_Исходный текст_
В сознании людей политические события стали восприниматься как беспрецедентные, радикальные; и в конечном итоге как гражданские беспорядки, так и войны приобрели характер революционных изменений. Как и следовало ожидать, метафоры болезни приобрели современное звучание вследствие Великой французской революции, а не американской – это с особой силой проявилось в реакционных откликах на Французскую революцию. В «Размышлениях о революции во Франции» (1790) Эдмунд Берк противопоставляет войны и гражданские беспорядки прошлого Французской революции, которую, на его взгляд, отличают принципиально новые черты. Раньше, вне зависимости от природы общественного бедствия, «органы <…> государства, даже если они были поколеблены, продолжали существовать». «Но, – обращался он к французам, – ваш теперешний мятеж, словно паралич, поражает сам фонтан жизни».

_Что нужно сделать_
Процитируйте исходный текст о метафорах болезни и Французской революции полностью, не меняя в нем ни слова. Приведенные далее данные представляют собой отдельный материал и с исходным текстом не связаны.

_Выдержка из данных_
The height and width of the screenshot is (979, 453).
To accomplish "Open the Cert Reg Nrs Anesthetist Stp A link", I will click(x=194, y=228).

_Ответ ниже_
В сознании людей политические события стали восприниматься как беспрецедентные, радикальные; и в конечном итоге как гражданские беспорядки, так и войны приобрели характер революционных изменений. Как и следовало ожидать, метафоры болезни приобрели современное звучание вследствие Великой французской революции, а не американской – это с особой силой проявилось в реакционных откликах на Французскую революцию. В «Размышлениях о революции во Франции» (1790) Эдмунд Берк противопоставляет войны и гражданские беспорядки прошлого Французской революции, которую, на его взгляд, отличают принципиально новые черты. Раньше, вне зависимости от природы общественного бедствия, «органы <…> государства, даже если они были поколеблены, продолжали существовать». «Но, – обращался он к французам, – ваш теперешний мятеж, словно паралич, поражает сам фонтан жизни».